Steel cabinets became popular in the 1950s because the increased steel production during World War II left he country with a surplus of the material. These steel cabinets were often cream-colored or pale yellow, but are also fairly easy to paint. Finding a set of these cabinets to go into your retro kitchen can really pull together a 50s vibe.
Steel cabinets were replaced with wooden ones in the 1960s. In the 1980s, kitchen islands become more common, often in a wood finish. Tile counters arrive later in the 80s. Also in the 80s, wooden cabinets are replaced with laminate ones.
Retro Kitchen Tables
“My list for a retro kitchen would include a period table, or at least one that closely resembles one,” says Stott. “One that doesn’t quite work might fit in if painted a color of the time that inspires the owner.”
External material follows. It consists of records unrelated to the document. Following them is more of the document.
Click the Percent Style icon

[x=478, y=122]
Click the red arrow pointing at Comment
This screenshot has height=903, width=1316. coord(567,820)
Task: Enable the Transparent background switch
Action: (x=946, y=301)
“An easy and inexpensive way to bring a retro feel to your kitchen is to shop estate sales or thrift stores for vintage table and chairs,” says Spisak of RetroRevival. “Look for pieces with good bones that you can update with fresh paint and maybe add a bold fabric color for upholstered seats.”
Drop-leaf tables in Formica were very popular through the 50s and 60s, so it’s relatively easy to find these types of antiques with a little hunting.
Commit to YOUR Retro Aesthetic
When outfitting your retro kitchen, the rules are loose and inspiration is plentiful. “The one thing that is a must have for a retro kitchen is not a thing at all,” says Stott. “It is attitude. Give it all you got, go all the way and do not be shy about pursuing the retro look.”